Também eu tenho os "meus velhos" para olhar, e ás vezes também questiono a quantidade de mundo que já terá passado por aqueles olhares.
Cada vez gosto mais do seu blogue. Dei uma vista de olhos por posts mais antigos e fiquei com mais vontade de os ler todos, não de uma só vez, porque quero saborear e descobrir este surpreendente Pulanito.
Por alguma razão o seu filho tem a quem sair.
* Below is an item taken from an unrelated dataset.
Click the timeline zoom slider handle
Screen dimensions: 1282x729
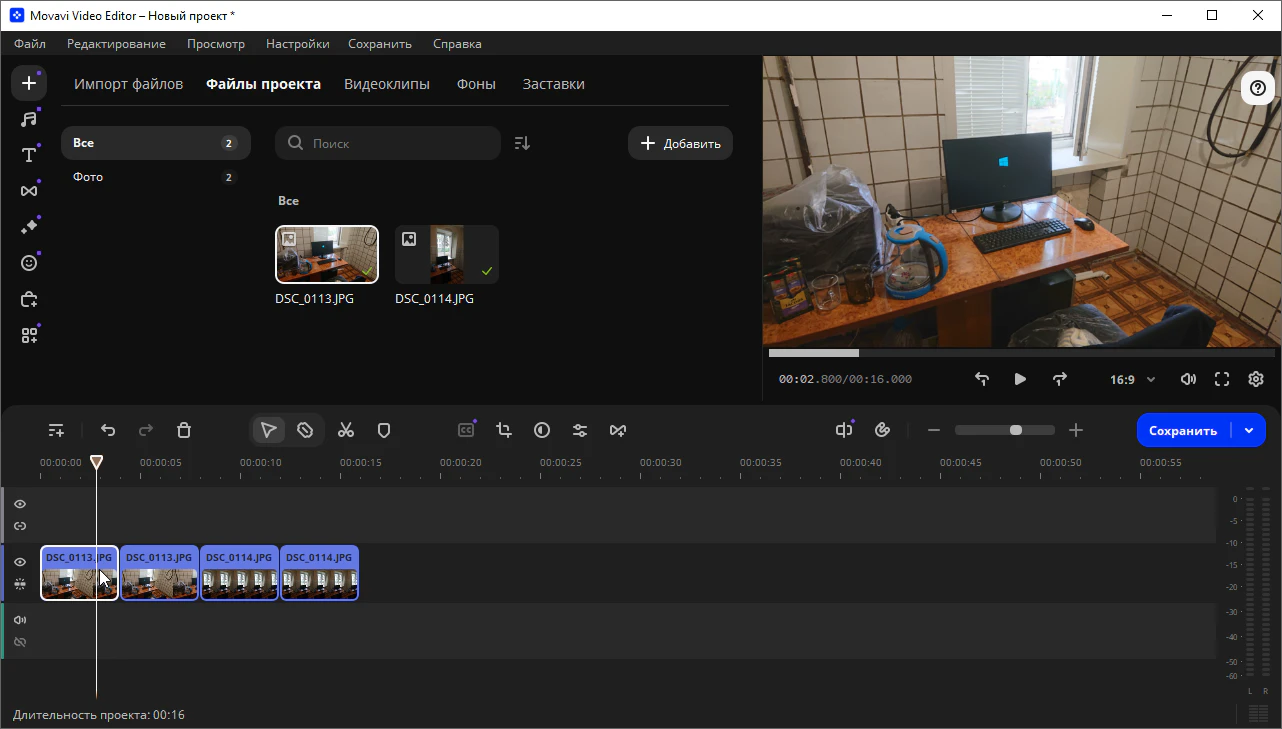[1016, 430]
Estou convicta de que muito do que ele é, tem a ver com o que você transmite.
Obrigado por existir
Rita
Nostalgico...
Não sei se a palavra existe mas o teu post tem uma carga fortemente psicofilosófica.
Lembras-te perfeitamente dos teus velhos terem sido novos?!Mas isso não é o assumir que a tua própria juventude já passou há tanto tempo.
Um abraço
José Mestre
OLÁ PRIMO,ALÔ EXPERIÊNCIA
Os nossos velhotes são o nosso orgulho...dignos,serenos,dóceis,amigos,avessos a malidicências ou criticas gratuitas.Saibamos honrar um dia, esta herança de gente de bem,como nos deixou a tia Francisca,o tio António...e lá vem o pranto...
Beijinhos primo e continua com esse dinamismo que tanta falta faz nos dias de hoje...e és alentejano!
Querida prima,
que sejas muito bem-vinda a este botequim onde e quando me apetece, passeio memórias passadas, presentes e futuras.
É deste parapeito que contemplo o mundo, este meu pequenino mundo que ás vezes assume a proporção da grandesa dos sonhos.
E destes devaneios vou rendilhando os meus dias, tecendo uma teia, construindo um labirinto onde possam caber os meus, as minhas memórias e acima de tudo os meus sonhos..
Vai passando e comentando, porque isto vive disso mesmo, da interacção de escreve e de quem lê.
beijocas
EU COMO SANTIAGO QUE SOU E COM MUITO ORGULHO VI E ADOREI E NAO PUDE PASSAR SEM ME MANIFESTAR COM MUITO AGRADO O QUE O PULANITO ESCREVEU NO SEU BLOG O QUE ME FEZ COMOVER E RECORDAR A A MINHA INFANCIA E A CONVIVENCIA QUE TIVE COM AS SUAS VELHOTAS QUE ME ERAM MUITO QUERIDAS E MUITO AMIGAS DA MINHA MAE BIA AUGUSTA EM ESPECIAL MUITOS BEIJIHOS PARA TODAS E UM ABRAÇO MEU AUSENDA SANTIAGO MARTINS
Realmente são uns velhotes muito bonitos e dos quais eu sinto muito orgulho que um bocadinho do seu sangue corra nas minhas veias eles são ao fim e ao cabo o nosso maior legado,e vou transcrever uma frase do meu querido pai, Hugo da Silva Martins, "nunca se deve trocar a família pelo dinheiro,porque o dinheiro gasta-se e a família fica" são estes valores que eu transmito às minhas filhas e penso que elas valorizam muito a família,o bem mais valioso que qualque ser humano pode ter e nós temos os velhotes melhores do mundo.
um abraço para todos,tambem para a minha amiga Kika e Dadinha.